Brown pledged more spending on the police and a deepening of the government’s anti-social law-and-order agenda under the guise of combating crime. Spending on law and order is to increase “substantially,” he announced.

Civil service job cuts would “release resources from administration to invest in the front line,” the chancellor stated.

It has been the stock-in-trade of the Blair government to claim that cuts in one or another area of the public sector are necessary in order to bolster funding for essential services such as education and health. But the cuts directly affect “front-line” services, including 1,960 posts cut in education, 720 in health and 700 in the transport sector.

The education department has been targeted to make £4 billion in savings annually by 2007-2008, supposedly to enable “professionals in schools, colleges and higher education institutions to use their time more productively to generate around 30 percent of the total efficiency gains.” The health department is being required to make savings of £6.5 billion of economies over the same time, half of which are forecast to come from increasing staff productivity.

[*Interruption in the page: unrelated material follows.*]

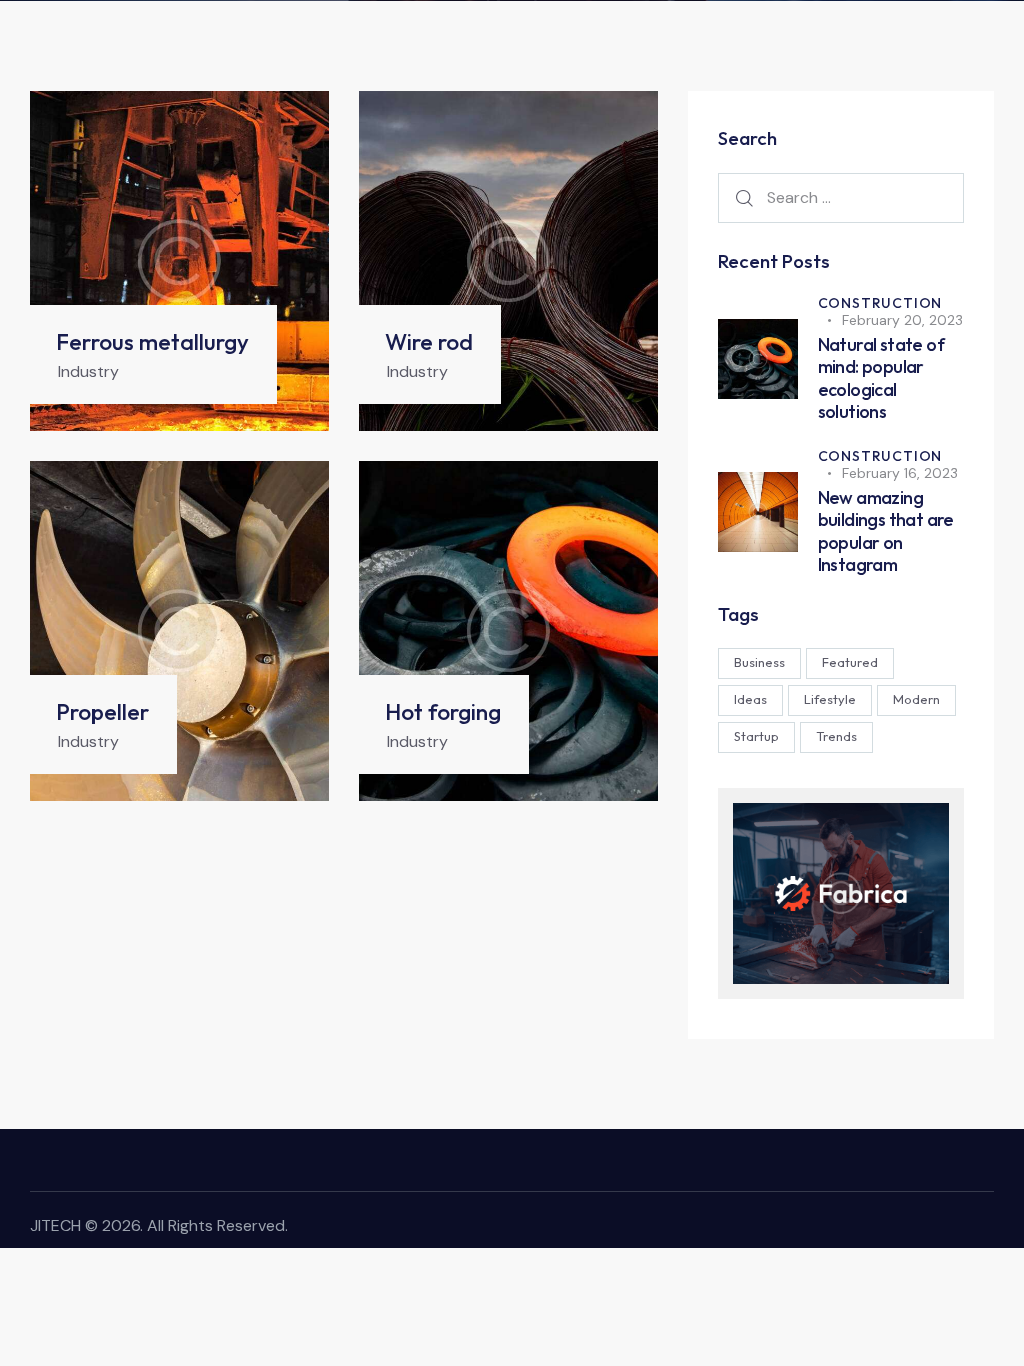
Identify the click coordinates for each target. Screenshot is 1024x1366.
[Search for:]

In real terms, public spending under the Labour government has fallen. Such was the fervour of the government to ensure that public spending was reined in that during its first two years in office it kept to the previous Conservative government’s spending limits. In 1984, five years after Margaret Thatcher was elected, public spending as a percentage of GDP stood at 48 percent. By 1994, it had fallen to 43.2 percent, and today it stands at 41.2 percent.

Not surprisingly, the government’s proposals were welcomed by big business. The Confederation of British Industry congratulated Brown for targeting public spending more effectively and for announcing a “radical and courageous” efficiency programme. Digby Jones, CBI director-general, said, “Mr. Brown has taken a big step in the right direction. Companies will breathe a sigh of relief that growth in public sector investment is not going to become profligate pre-election spending. Business applauds a radical and courageous efficiency plan that will involve implementing decisions that have been ducked for far too long.”

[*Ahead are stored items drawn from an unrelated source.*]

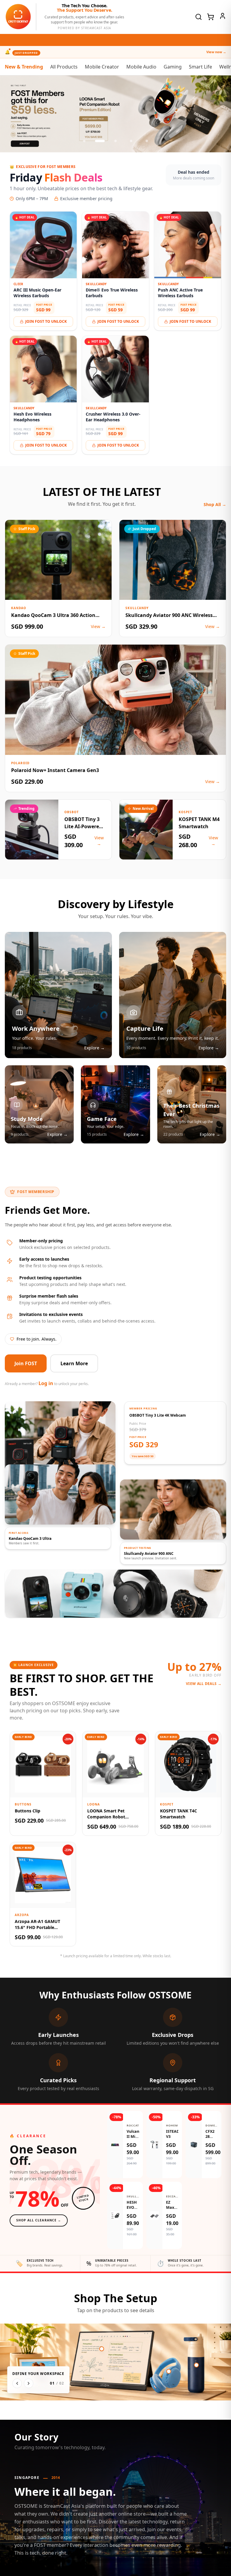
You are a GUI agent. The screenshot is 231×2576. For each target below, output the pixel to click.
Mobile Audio (141, 66)
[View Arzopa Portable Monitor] (101, 2348)
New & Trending (24, 66)
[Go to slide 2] (99, 141)
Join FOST (25, 1363)
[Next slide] (220, 114)
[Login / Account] (222, 16)
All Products (64, 66)
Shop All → (215, 504)
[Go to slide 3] (115, 141)
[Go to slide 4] (131, 141)
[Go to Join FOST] (115, 113)
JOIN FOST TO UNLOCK (46, 321)
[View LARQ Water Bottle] (196, 2365)
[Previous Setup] (17, 2383)
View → (98, 626)
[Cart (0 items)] (210, 16)
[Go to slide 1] (84, 141)
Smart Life (200, 66)
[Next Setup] (28, 2383)
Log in (45, 1383)
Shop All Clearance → (38, 2220)
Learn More (74, 1363)
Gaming (173, 66)
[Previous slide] (11, 114)
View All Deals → (203, 1683)
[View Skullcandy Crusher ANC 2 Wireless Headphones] (168, 2371)
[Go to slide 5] (146, 141)
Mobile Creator (102, 66)
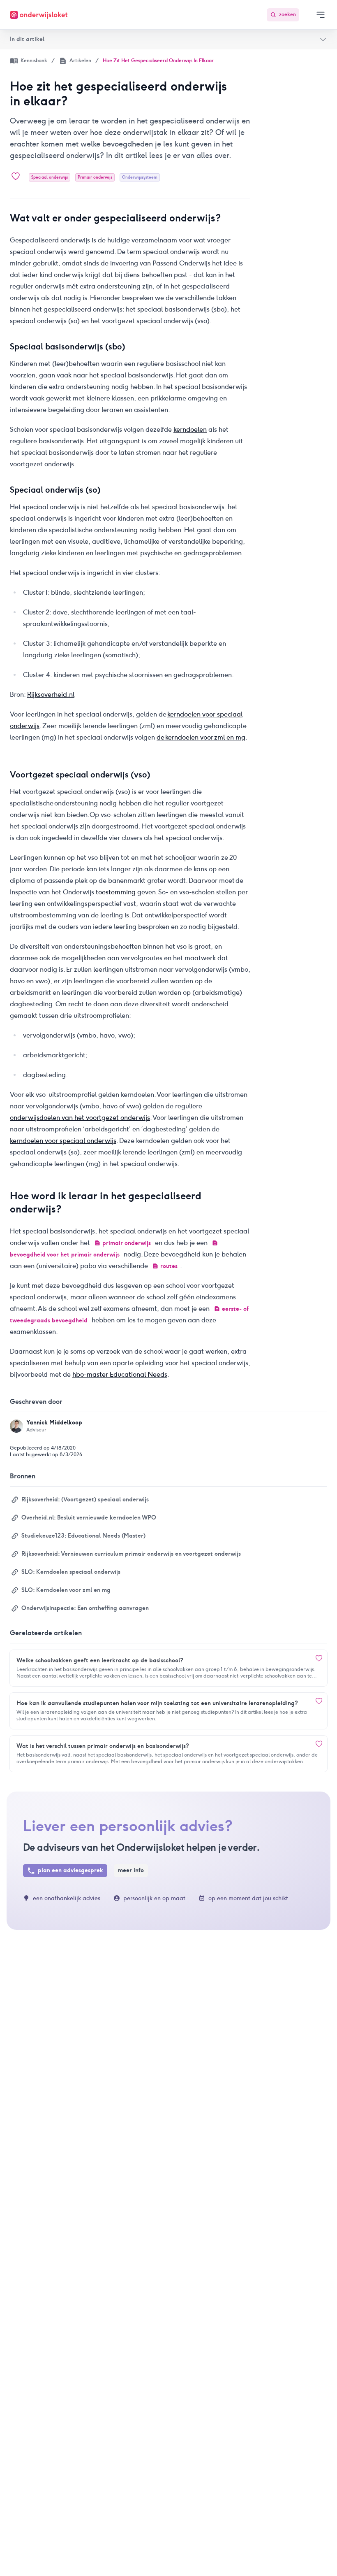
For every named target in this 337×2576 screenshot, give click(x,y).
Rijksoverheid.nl (50, 694)
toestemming (116, 892)
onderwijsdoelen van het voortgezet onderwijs (80, 1118)
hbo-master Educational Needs (119, 1374)
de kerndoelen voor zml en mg (201, 737)
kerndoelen (190, 429)
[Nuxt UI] (39, 15)
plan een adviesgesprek (70, 1870)
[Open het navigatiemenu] (320, 14)
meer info (131, 1870)
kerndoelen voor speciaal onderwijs (63, 1141)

But Jones warned that “Brown still has to face down vested interests in the trade unions and civil service” and that the government must “introduce a credible system for measuring efficiency transparently if business confidence is to be maintained.”

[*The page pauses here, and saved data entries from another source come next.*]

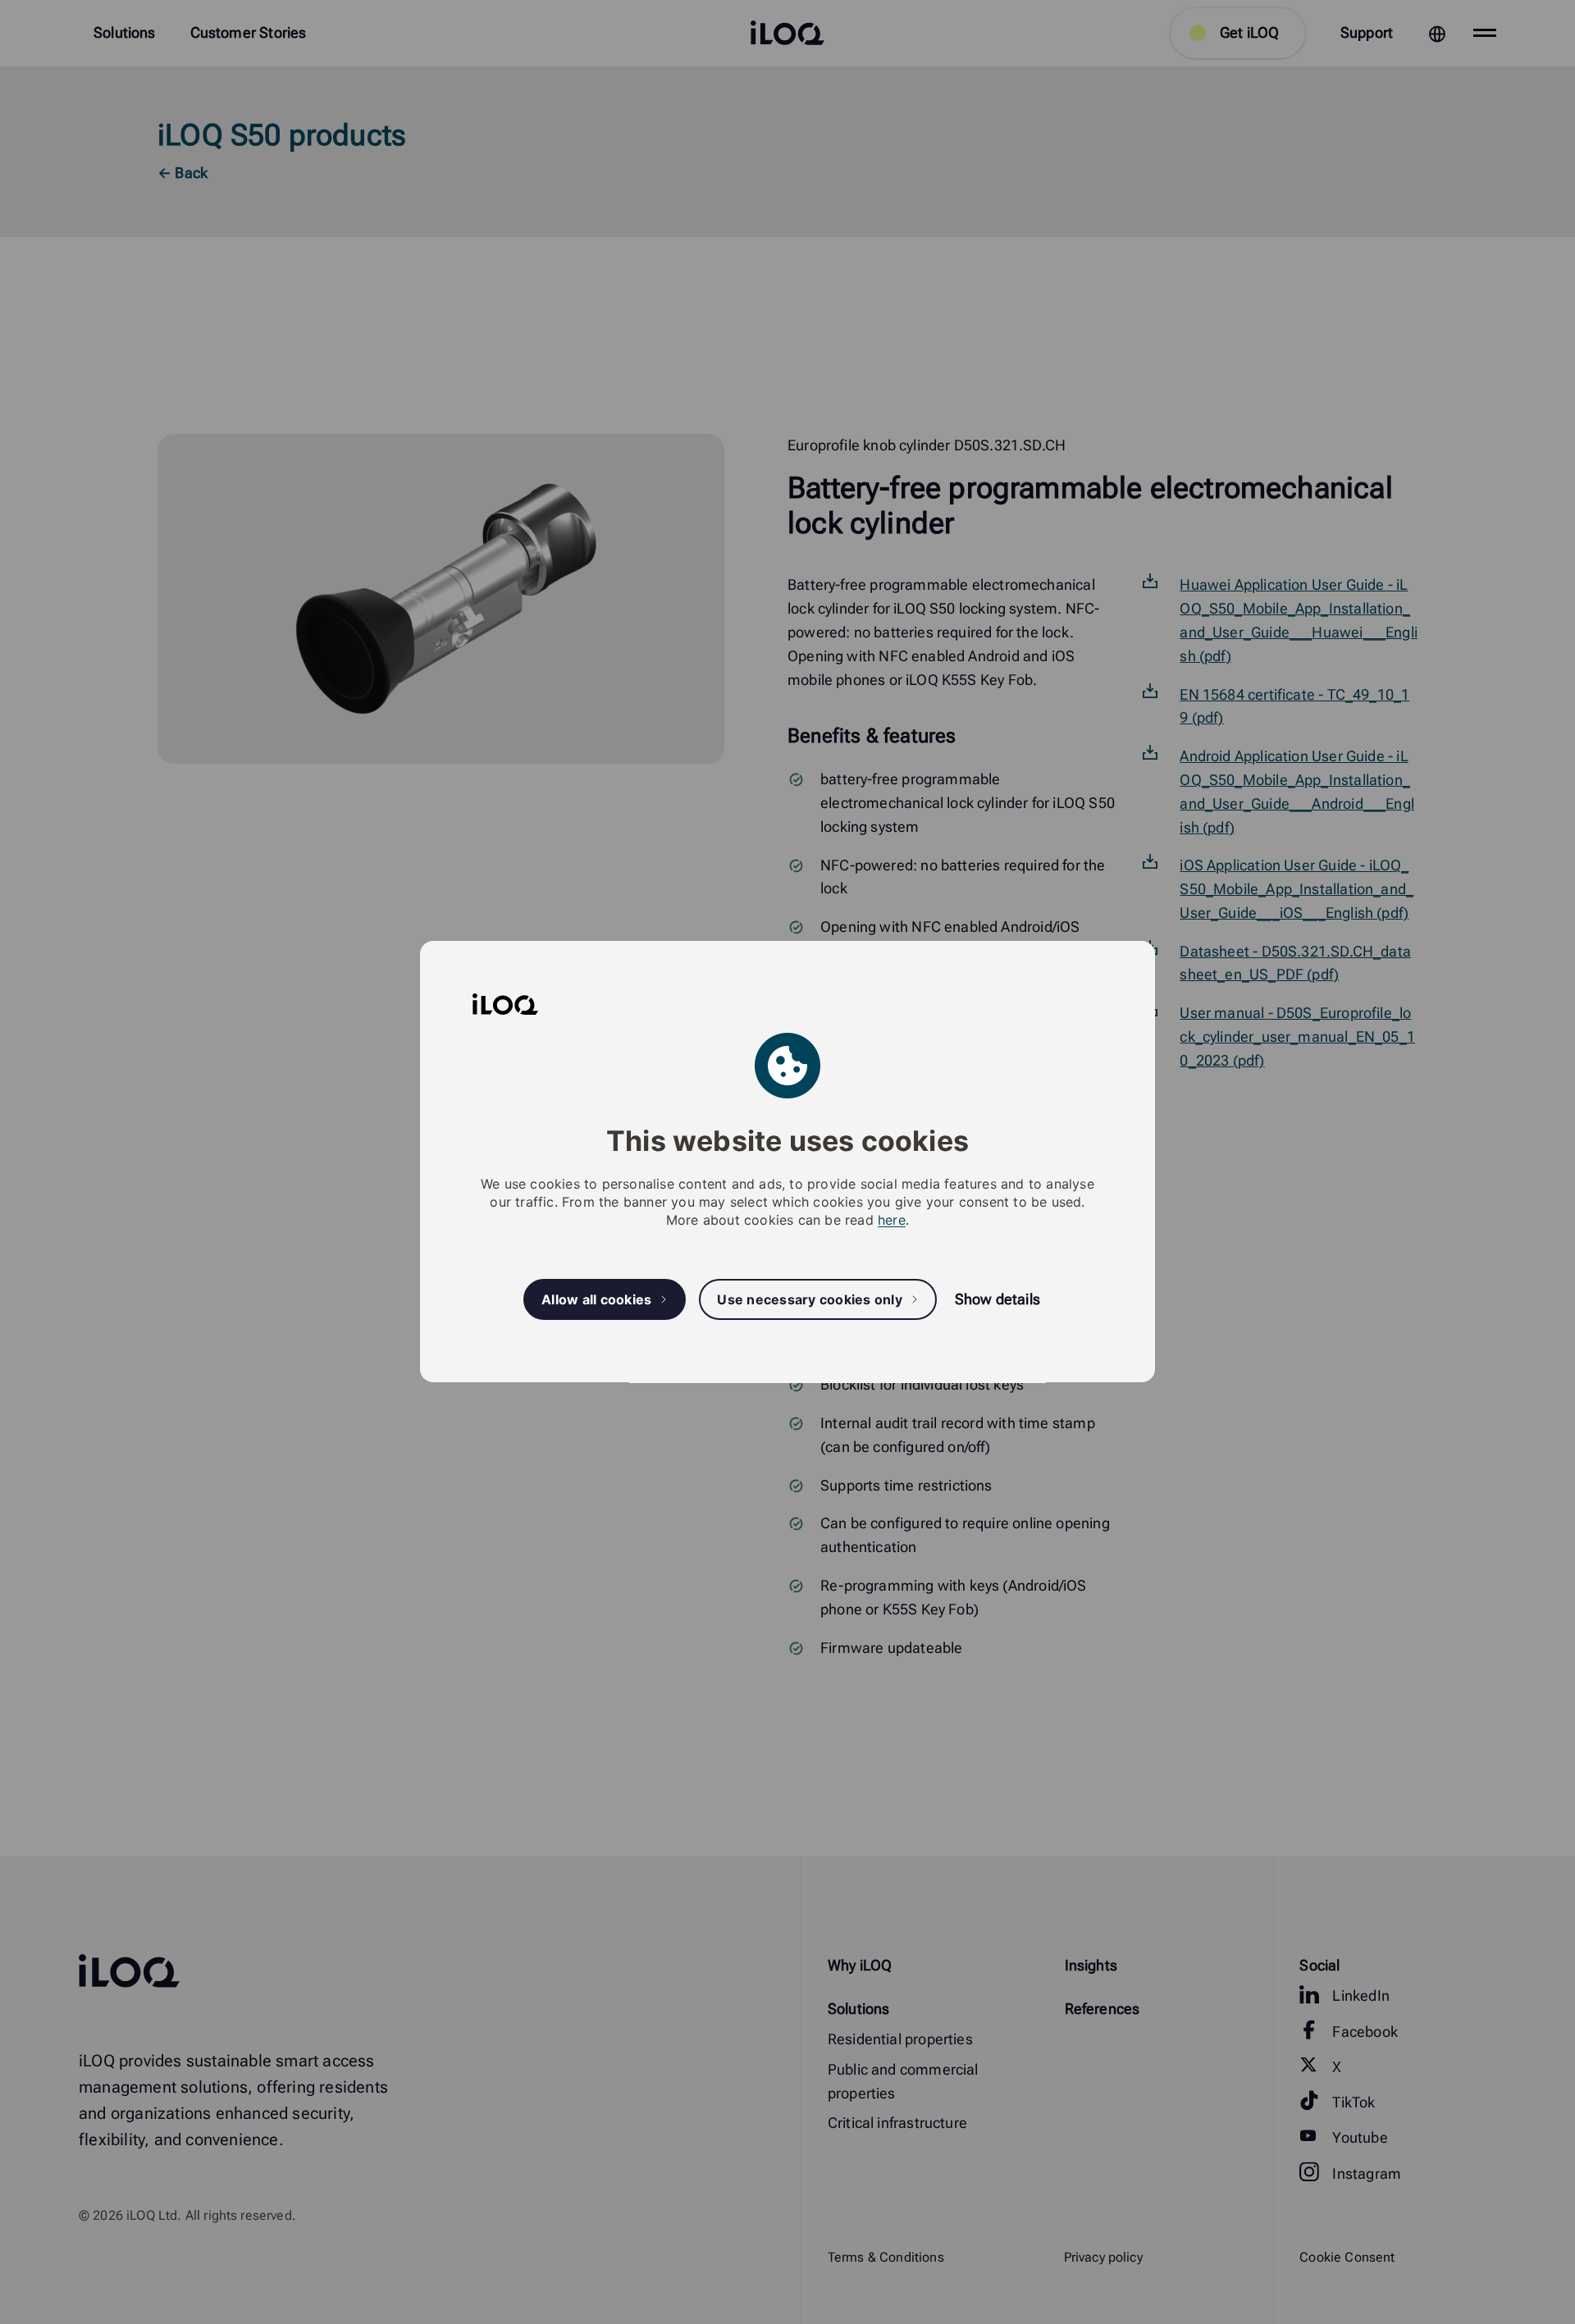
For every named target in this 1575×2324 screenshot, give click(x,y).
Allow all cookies (596, 1299)
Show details (997, 1299)
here (892, 1220)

The British Chambers of Commerce (BCC) also praised the spending review. BCC President Bill Midgley welcomed the job cuts and called for further rationalisations. “Employment growth in the public sector is running at unsustainable levels and today’s announcement is a step towards bringing it under control,” he said.

“Although the job cuts sound impressive, we must remember that overall public sector employment has risen by 509,000—or 10 percent—since 1998, and some 350,000 extra front line public sector jobs are expected over the next three years,” Midgley complained.

For its part, the Trades Union Congress (TUC) issued a statement expressing “deep concern” at the job losses but refused to openly countenance any action to oppose them. Whilst opposing compulsory redundancies, the TUC advised the government to work with the unions “to deliver these key objectives and, through the Public Sector Forum, closely monitor the practical implications for services delivery and public access.” In other words, the TUC intends to collaborate with the government to strangle any opposition to the cutbacks amongst public sector workers.